**TEXTE FOURNI:**
MGMT - MGMT
Oyé Oyé. Quand on entreprend de créer un blog, qu’on décide de l’alimenter régulièrement, c’est entre autres pour avoir l’opportunité un jour de chroniquer un ou plusieurs artistes qui se prélassent en mode serein au plus profond de votre hypophyse, certains de leur immunité, canonisés d’un adoubement immortel. Peu sont les élus, mais il est évident que MGMT fait partie de ceux-là. Autant vous dire qu’un troisième album annoncé du duo me mettait dès début 2013 dans tous mes états.
Tout a commencé avec Oracular Spectacular. Album sonique aussi fou que paradoxal, aussi génial que bancal. 22 minutes de cinq premiers morceaux parfaits,
irradiants, pétant toutes les coutures d’une pop recroquevillée sur elle-même. Et puis la suite, cinq autres morceaux dispensables. Pratique pour les possesseurs de vinyle : seule la face A
pouvait tourner en boucle. Et quelle face A ! Le psyché fédérateur Time to Pretend, le solaire mélancolique de The Youth, Le torturé sulfureux aux accents 70’s
d’Electric Feel et sa rythmique voluptueusement salace, pour finir sur le tubesque Kids qui mettra à terre des milliards de hipsters tout surpris de se faire souffler dans la
barbe par l’insolence d’une composition pleine de basses distordues, d’un clavier lancinant, d’une fougue juvénile métamorphosée en char d’assaut. Ce premier album se payait donc le luxe de
réformer et libérer la pop moderne avec cinq titres sur dix. Les deux chimistes de Brooklyn, Ben Goldwasser et Andrew VanWyngaden, musicologues dévoués à la cause d’une mathématique digérée et
positivement populaire, venaient de lancer un pavé nucléaire dans la mare de nos habitudes musicales. Indispendable. Inépuisable.

**EXTRAIT DES DONNÉES:**
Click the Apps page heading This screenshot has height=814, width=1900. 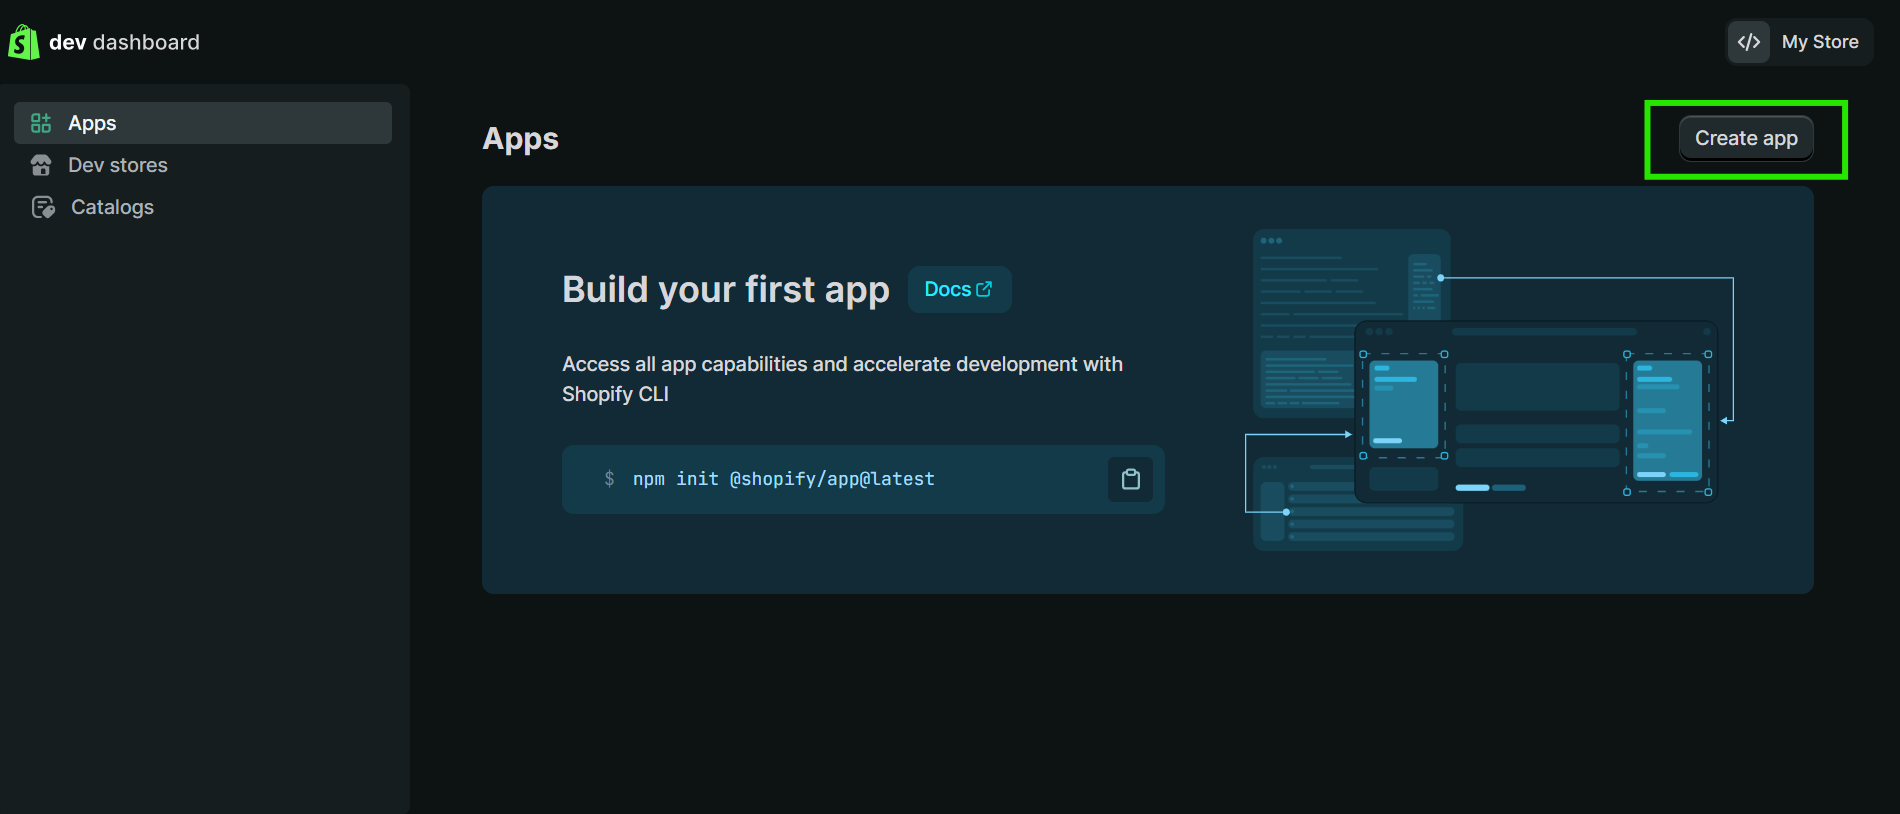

**CONSIGNES:**
1. Dans la chronique sur MGMT, expliquez en une à trois phrases pourquoi l'auteur juge l'album Oracular Spectacular « pratique pour les possesseurs de vinyle ».
2. Poursuivez la chronique sur MGMT à partir de sa dernière phrase.

**RÉPONSES ATTENDUES:**
1. Selon la chronique, les cinq premiers morceaux de l'album, soit 22 minutes, sont parfaits, alors que les cinq suivants sont dispensables. Comme ces titres réussis forment la face A, les possesseurs du vinyle pouvaient se contenter de faire tourner cette seule face en boucle.

2.
Comment poursuivre après ? Pour nous comme pour eux ? Le succès rencontré aurait pu suivre le schéma bien connu de l’assujettissement à une formule. Les deux compères ont été pressés de livrer un copié-collé des meilleures recettes d’Oracular Spectacular. MGMT a préféré livrer un immense album malade, témoin de leurs doutes, de leur atermoiements, de leur épuisement de post-ados trop vite démantibulés par l’infinie violence d’une médiatisation pourtant si méritée. Ils accoucheront dans la douleur et les psychotropes d’un deuxième opus intitulé ironiquement Congratulations. Et si l’album ne comporte pas à proprement parler de tubes aussi immédiats que sur le premier, l’ensemble est passionnant, expérimental, beaucoup plus homogène et envoûtant que le précédent. Congratulations est une malice de sorcier boiteux, un grand tour de piste d’un artificier inspiré. Ca retient puis libère, enchante, ménage ses effets, déroule de grands collages de tout ce que la musique a amalgamé depuis trente ans. Ca pête du disco déglingué, de la pop sous lexomil-jazz, ça mélange au blender de la soul 2.0 avec du garage-rock sous champi. Et ça déballe parfois un bouquet final ébouriffant, digne des plus belles incursions mélodiques du meilleur Floyd (An Orphane Fortune pour ce dernier opus). Le laboratoire MGMT n’en est qu’au début d’une vaste exploration généreuse d’une musique pop trop souvent gangrénée par des carcans périmés. Ce deuxième album, sans doute mal aimé des hédonistes précoces, prouve qu’on ne la fait pas aux deux new-yorkais : ils préfèrent les voies de traverse aux chemins balisés du tube clé en main.
2013. Troisième album très attendu. Dans l’intervalle, Alt-J, Tame Impala ont assuré l’intérim. Que vaut MGMT aujourd’hui ?
Première impression : ceux qui attendaient un retour vers une ligne claire, un compromis de hits radio, passez votre chemin. MGMT est plus que jamais barré dans une expérience totale, charnelle, déconstruite de la pop. Oubliez couplets / refrains, pensez plutôt immersion dans un magma sonore aux mille variations, où les Beatles couchent avec Animal Collective, où une troisième ligne mélodique hantera votre pavillon incrédule lorsqu’elle disparaitra au milieu du morceau (bel exemple à 2’’40 sur Introspection ou encore pire (aaaahhhh !) au début d’I Love you, too death ). L’ai je bien entendu ?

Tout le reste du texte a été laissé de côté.